Architectures

The array simulations are a great way to produce a basic quantitative estimate of the behavior of the artificial muscles with reasonably accurate values for the dimensions. However, in the end, these structures need to be practical and manufacturable. As a result, specific microfluidic architectures needed to be developed, for the prototyping of the actual devices.

To illustrate this point, notice that the COMSOL simulations took the microcapacitor plates as disconnected structures essentially floating inside the bulk material. This is a good simplification for the simulations, but a practical working muscle requires electrical wiring to every plate, to function as designed. To achieve this, our basic approach planned on using microfluidic channels built by 3D printing, emptied, and then filled with conducting material, to form the electrical wiring. Hence, both 3D printing and microfluidics imposed their own requirements on the necessary structures.

Microfluidics requires that there is fluidic access to each plate. However, practicality requires that the number of input/output ports on the overall device is kept to a minimum. For example, if the artificial muscle is built with 10,000 microcapacitors, it is not practical to require 20,000 inputs to be able to apply voltage to every capacitor in the array.

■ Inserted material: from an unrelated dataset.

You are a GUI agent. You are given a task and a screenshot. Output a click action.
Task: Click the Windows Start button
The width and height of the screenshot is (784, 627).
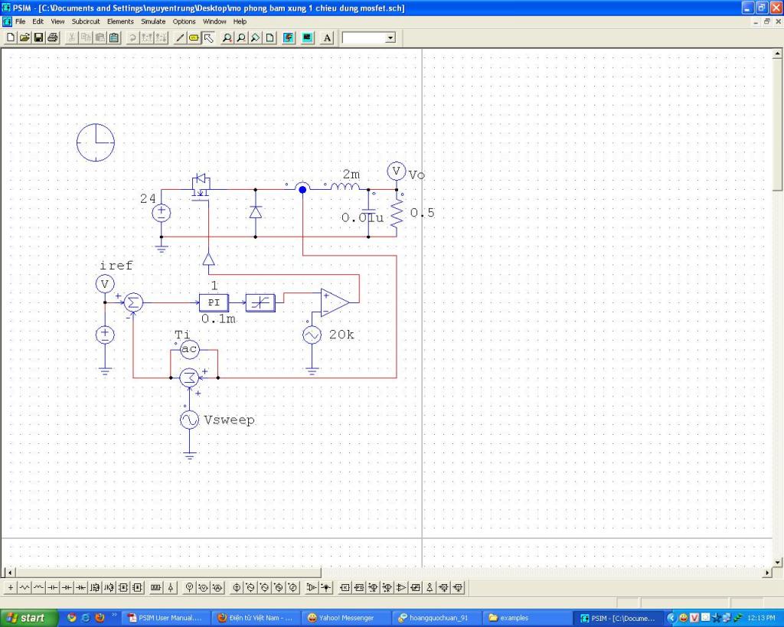(x=28, y=618)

The simple solution then is to array the capacitors fluidically as well. 

To accommodate, we came up with the idea of dividing the artificial muscle into muscle fiber bundles, and then dividing each bundle into individual fiber. Each fiber would need two polarities connected in an alternating fashion to a column of stacked parallel capacitor plates. We realized then that all the plates of the same polarity can be part of the same microfluidic channel. Then just two channels would be sufficient to form each fiber. 

3D-printing imposed requirements as well. The printer cannot print over empty space, so it uses sacrificial material wherever a cavity is to be formed inside the resin, e.g. a microfluidic channel. After printing, the sacrificial material must be removed. That is done fluidically, which means that the architecture should facilitate that. For example, there can be no dead ends allowed in the channel matrix, because then it would not be possible to remove the sacrificial material from the dead end. This led to the idea that the entire channel forming one polarity within the same muscle fiber must by necessity be a single channel with no splits to dead ends. 

Combining this requirement with the need to attach to and clear rectangular plates led us to the idea of connecting to each plate along diagonally opposite corners of the square. This would ensure the best possible clearing as there will be no dead ends. Next, because there are two different alternating polarities, we would have to use the other set of diagonally opposite corners for the other polarity. 

These ideas were assembled into the basic pattern of the microfluidic architecture.
 

On the diagram, structure A shows the basic element of the array, include two positive and two negative plates. Notice that the red plates are always connected through their top right and bottom left corners, while the blue plates are always connected through their bottom right and top left corners. 

Structure B shows how the basic structure can be copied and pasted to put together a single muscle fiber. Note that in that fiber, there are only two inputs and two outputs for an unlimited number of microcapacitors. 

Fibers must be combined in muscle fiber bundles. Moreover, within a bundle, the fibers must act in the same direction to add force. Hence, they are positioned in parallel to the longitudinal axis of the muscle. Structure C shows two parallel fibers. Their inputs and outputs can also be combined by same polarity, which means that both fibers only require two common inputs and two common outputs. 

The same arraying can be done in both lateral directions. Structure D on the diagram shows 4 muscle fibers arrayed in a 2x2 formation and all coupled to just two inputs and two outputs. 

This approach to arraying can be generalized to produce a muscle fiber bundle of NxM fibers, so long as both N and M are powers of 2, i.e. N=2^n and M=2^m. 

This double-helix architecture was successfully patented.